Doch immer mehr Frauen forderten jetzt mehr Rechte ein. „Ich sehe hier zwei unterschiedliche Strömungen und Gruppen“, erläutert al-Rasheed, „die eine ist eher säkular geprägt und pocht auf die globalen Menschenrechte, während die andere innerhalb des islamischen Kontexts und basierend auf dem Koran Gleichberechtigung anstrebt. Ich meine, die zweite Gruppe hat mehr Chancen auf Erfolg.“

Angesprochen auf die Zukunft des Königreiches, in dem seit der Staatsgründung durch Saud ibn Abd al-Aziz 1932 nur dieser selbst und Söhne von ihm regierten und regieren, die aber bald alle tot sind, meint die Anthropologin: „Dann wird es kein starkes einheitliches Gebilde mehr sein, sondern aus vielen kleineren zusammengehörigen Königreichen bestehen.

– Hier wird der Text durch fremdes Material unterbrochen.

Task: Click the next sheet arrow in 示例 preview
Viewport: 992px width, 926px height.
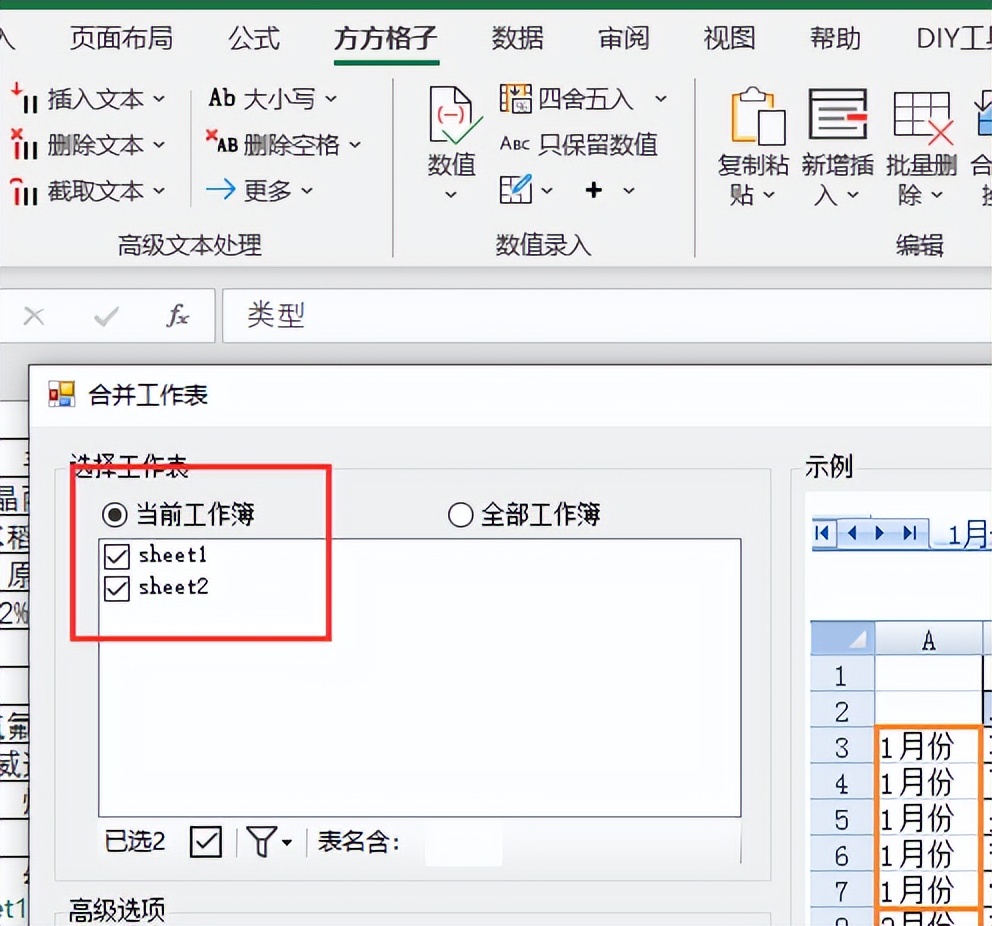Action: [x=877, y=534]
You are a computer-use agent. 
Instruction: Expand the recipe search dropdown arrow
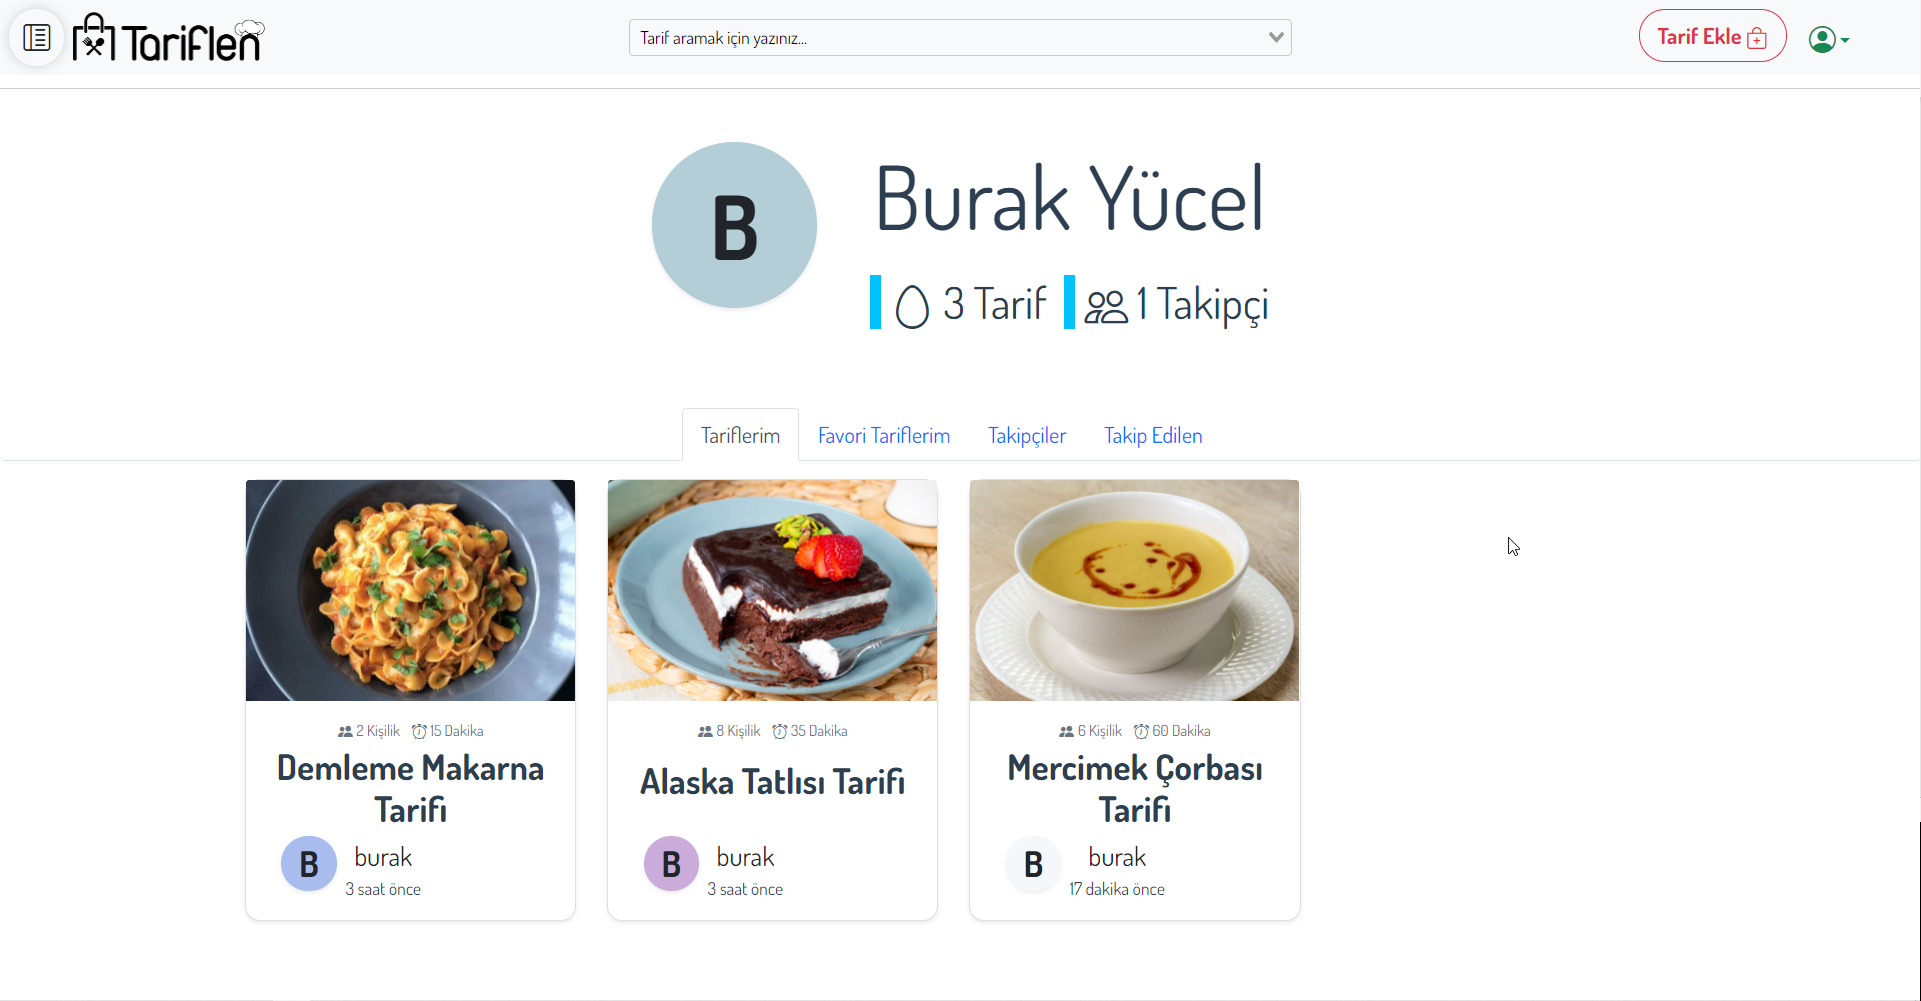click(x=1275, y=38)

Die Ministerien sind ohnehin schon längst unter den einzelnen Prinzenfamilien aufgeteilt.“

Deal mit Iran trifft Riad

Bereits jetzt aber sei das Land geschwächt. Vor allem der Atom-Deal der internationalen Staatengemeinschaft mit dem Iran sei eine „schwere diplomatische Niederlage für Saudi-Arabien. Die (sunnitischen) Herrscher wollten, dass der (schiitische) Iran bombardiert wird, stattdessen ist er nach Jahrzehnten der Isolation wieder im politischen Spiel – auch als Regionalmacht im Mittleren Osten.“ Das Ganze habe auch einen ökonomischen Aspekt, so al-Rasheed, weil die Abhängigkeit des Westens vom Öl aus der Golfmonarchie sinke.

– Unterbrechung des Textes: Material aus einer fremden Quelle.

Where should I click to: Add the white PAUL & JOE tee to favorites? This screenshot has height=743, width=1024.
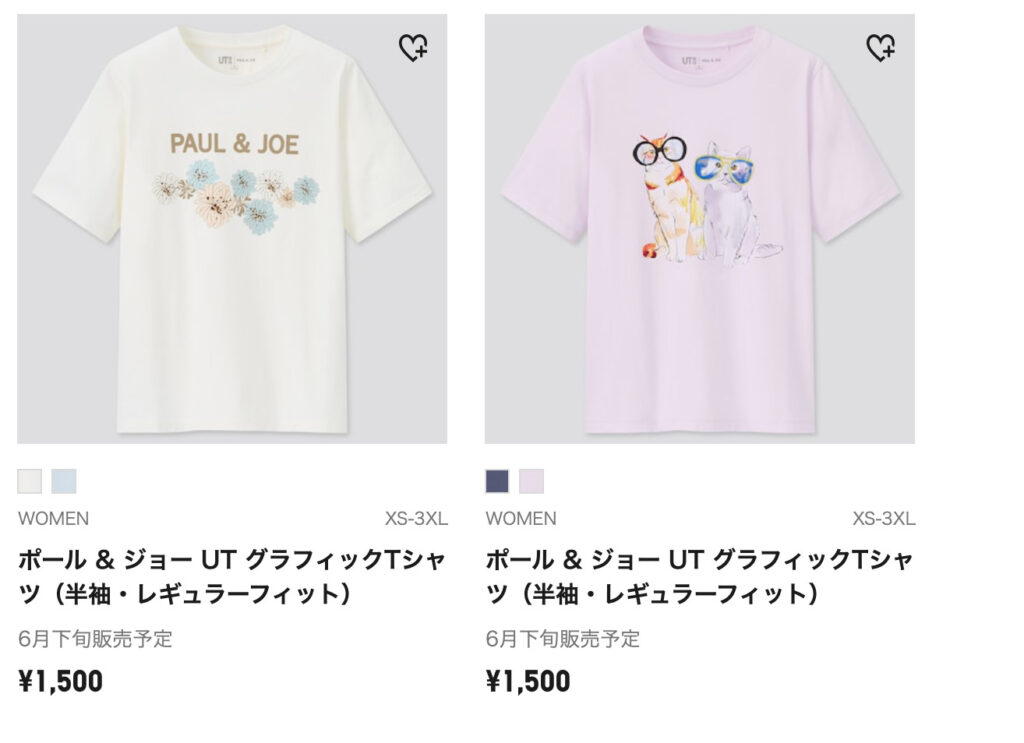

Die Syrien-Politik Riads stuft die Expertin als verfehlt ein. „Sie setzten voll auf den Sturz von (Machthaber) Assad, doch davon scheint man weit entfernt zu sein.“ Wie Irans Präsident Hassan Rohani habe sich auch der Herrscher in Damaskus mit seiner Zustimmung zur Vernichtung der chemischen Waffen wieder als Verhandlungspartner profilieren können.

Die Entwicklungen in beiden Ländern in der mittelbaren Nachbarschaft seien nicht zum Vorteil Saudi-Arabiens, das im Fall des Iran „plötzlich in einem Boot mit Israel sitzt“.